What are sinkholes anyway?by Rebecca Priestley
Most of us have seen horror videos of sinkholes swallowing houses, but few know how they actually work.
ANSWER: Sinkholes can form naturally or be triggered by human activities, says Jon Carey, an engineering geologist at GNS Science. “Natural sinkholes generally form in karst landscapes – terrain underlain by soluble rocks such as dolomites, limestones and chalks,” he says.
“The natural process of water moving through these rocks slowly dissolves them, creating underground cavities.”
He says over time these cavities can expand upwards and outwards, creating bigger openings, until eventually the ground above them, which has been hiding what’s going on, might begin to subside.
“Sometimes this happens slowly or sometimes a sudden collapse might create a large sinkhole.”

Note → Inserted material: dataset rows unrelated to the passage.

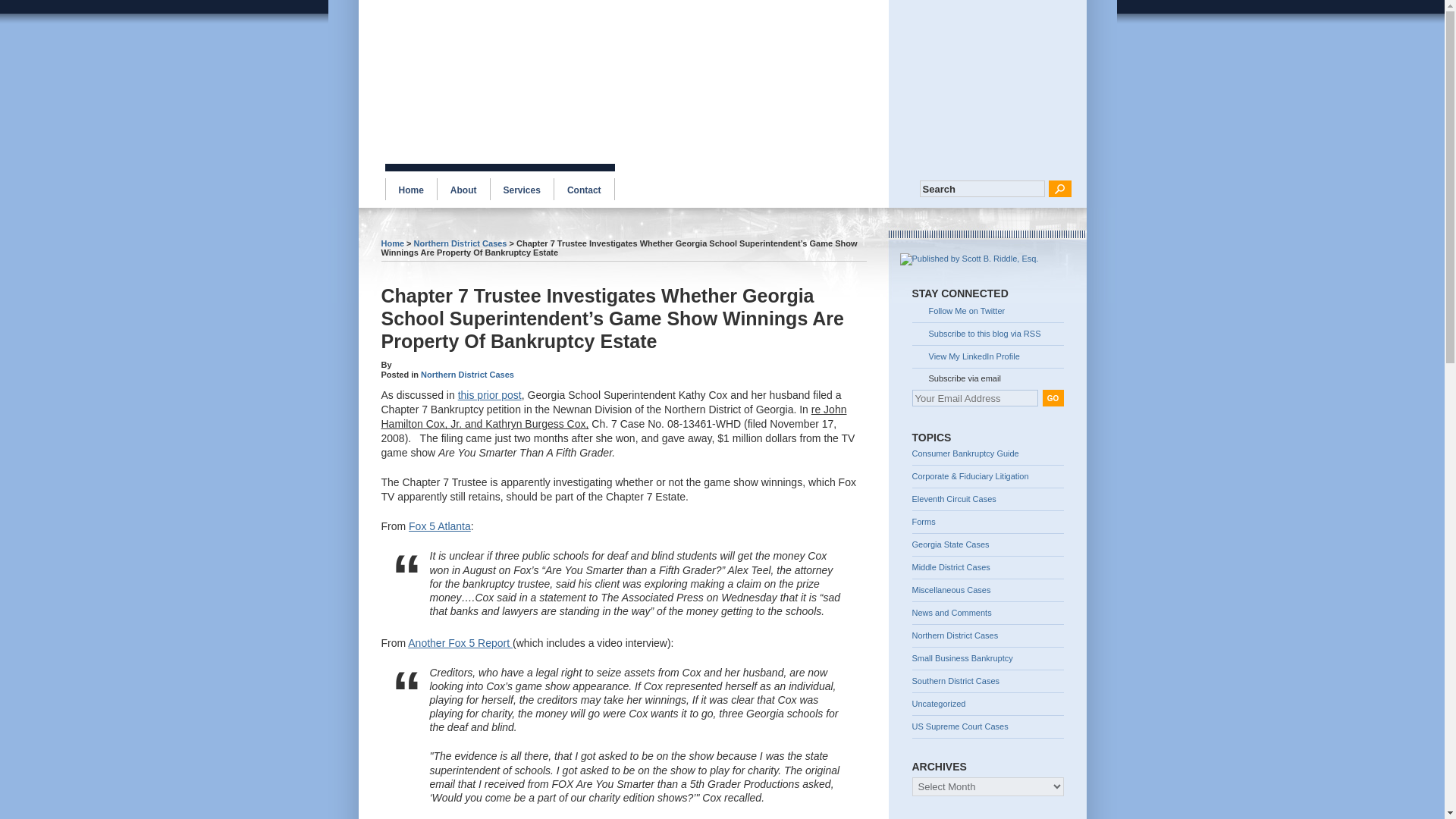
Subscribe to this blog via RSS (986, 333)
Go (1059, 188)
Southern District Cases (986, 681)
Consumer Bankruptcy Guide (986, 456)
this prior post (489, 395)
rss (986, 333)
Northern District Cases (466, 374)
Small Business Bankruptcy (986, 658)
twitter (986, 312)
Search (980, 188)
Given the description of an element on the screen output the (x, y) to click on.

The sudden collapses are known as cover-collapse sinkholes and are the ones that make the headlines.
Human-induced sinkholes can form in any rock that’s been subject to underground excavations, such during the creation of tunnels and mine shafts. “If you make a mistake in the way you design the excavation, it can collapse into some kind of hole,” says Carey.
Changes in groundwater conditions, such as leaking water mains and even swimming pools, can also cause land subsidence, as can groundwater extraction.
“By removing the water from a subterranean environment,” he says, “you can create a cavity and the ground above can slowly fall into it.”
In New Zealand, you’re most likely to find natural karst features – underground caves with sinkholes at the surface – in limestone country in parts of northwest Nelson, in the southern part of the Waikato region and in parts of Canterbury.
But the Cromwell walking track in which a sinkhole appeared – the 45th Parallel Walking Track – passes over an alluvial terrace, which is not the sort of geology usually associated with natural sinkhole development, says Carey. “My first impression would be that this is a human-induced sinkhole related to historical mining practices.”
In some parts of the world, such as a region of Florida known as “sinkhole alley”, people have died after being swallowed by the sudden emergence of the holes.
Carey says sinkholes are not something we should be too worried about in New Zealand, where volcanoes, earthquakes and landslides are more of a concern. But sinkhole-related accidents are not unheard of.
In 2014, a Waihi cyclist was seriously hurt after riding into a 1m-wide sinkhole. This hole was believed to have formed naturally, in contrast to other major sinkholes that started emerging in the town in 1999. Caused by the collapse of old mine workings, these large sinkholes, up to 50m in diameter, have destroyed houses and led to the permanent evacuation of nearby homes.
When heavy rain destabilises hillsides, most people are aware of the risk of landslide. In fact, that’s what last year’s Queensland “sinkhole” turned out to be – it was reinterpreted as a type of landslide or slope failure common on the sandy shores of beaches and rivers.
But we’re not at risk of the type of sinkholes that have appeared on Siberia’s Yamal Peninsula, says Carey. “Russian scientists are indicating that the repeated freezing and thawing of the rock may have caused a build-up of gas pressure – of methane or a gas hydrate – below the rock in some kind of cavity. Eventually, you get an eruption of the gas, and that release of pressure causes the creation of the sinkholes.”
If this theory is correct, a warming climate, with associated thawing of permafrost land, may worsen the problem.